The underlying problem is that the national safety standard does not require adequate seat strength and many manufacturers would rather install cheaper, more dangerous seats in the lower priced lines of their cars and trucks than the more expensive, safer seats. Every American automobile manufacture has had complaints regarding seat back failure.

Seat backs fail under various circumstances. However, the ultimate cause of these failures is the rearward collapse of the seat back by an occupant's body mass. Some seat backs fail due to the relative acceleration of this mass during a collision, whereas others fail under the weight of the occupant while the vehicle is either stationary or traveling at a constant velocity.

The two most common types of collapse are the failure of the seat back support system to maintain an upright position and the deformation of the seat back frame itself. Failures that have been attributed to deformation of the mounting system that holds the seat to the vehicle floor or to a collapse of the vehicle floor pan are less common. Another problem is the detachment of adjustable head restraints during an accident.

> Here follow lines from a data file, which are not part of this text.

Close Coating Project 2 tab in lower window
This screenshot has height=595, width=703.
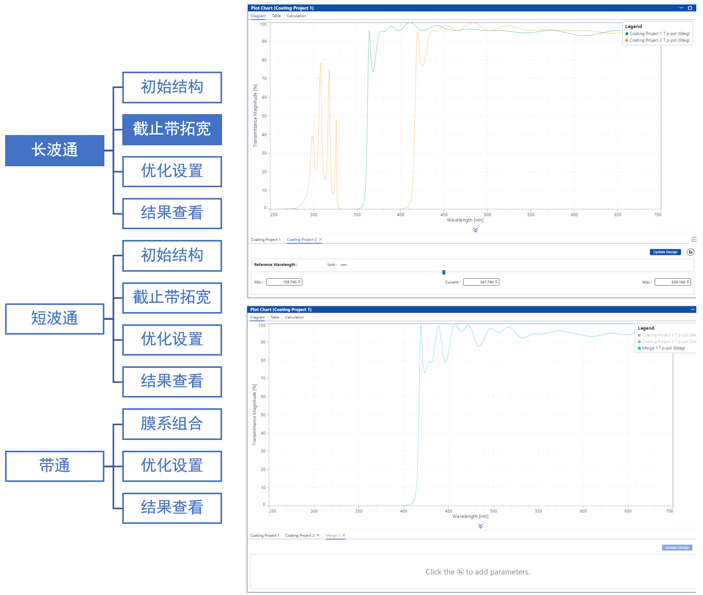(x=318, y=536)
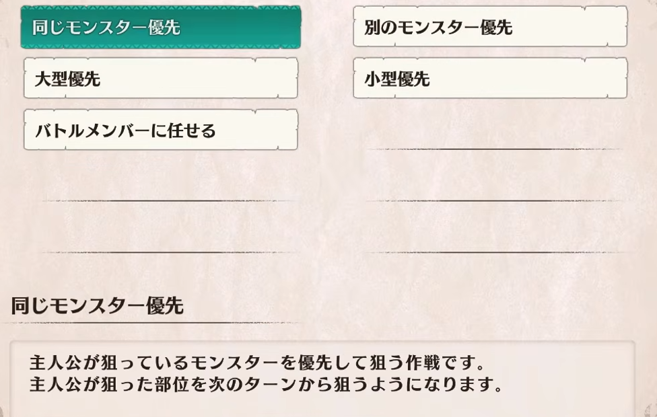This screenshot has height=417, width=657.
Task: Select the highlighted 同じモンスター優先 option
Action: click(x=160, y=28)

When a vehicle is impacted from the rear, the forces of the impact propel the vehicle forward and the occupants are thrown backwards. The seat back should be able to keep the vehicle's occupants safe by keeping the individual from ejection, and from striking interior components or other passengers. If designed properly, the seat back should keep the occupant in a secured upright position. When a seatback collapses rearward in an accident, many serious conditions arise:

- The driver can lose control of the vehicle if unable to sit upright while the vehicle is in motion, causing multiple collisions and further injury

- Partial or complete ejection from the vehicle, when the occupant has slid out from under the seat belt

- Interior impacts, by the occupant into the interior structures of the vehicle or into the other occupants

- A front seat collapsing can cause serious injury or death to the rear seat occupants trapped underneath the collapsed seat back

- Blocking of the exits, in the event that that a ruptured fuel system has caused a fire

There can be catastrophic results of seat back failure. Injuries to occupants of collapsing seats often include devastating or fatal head and spinal cord injuries. These injuries occur when the occupant's seat collapses and allows the occupant to strike the rear seat or the b-pillar in the back seat. Injuries to the occupants behind collapsing seats often occur when the occupant of the collapsing seat strikes the passenger seated directly behind the collapsing front seat. The contact between the two occupants often results in fatal or devastating head or chest injuries.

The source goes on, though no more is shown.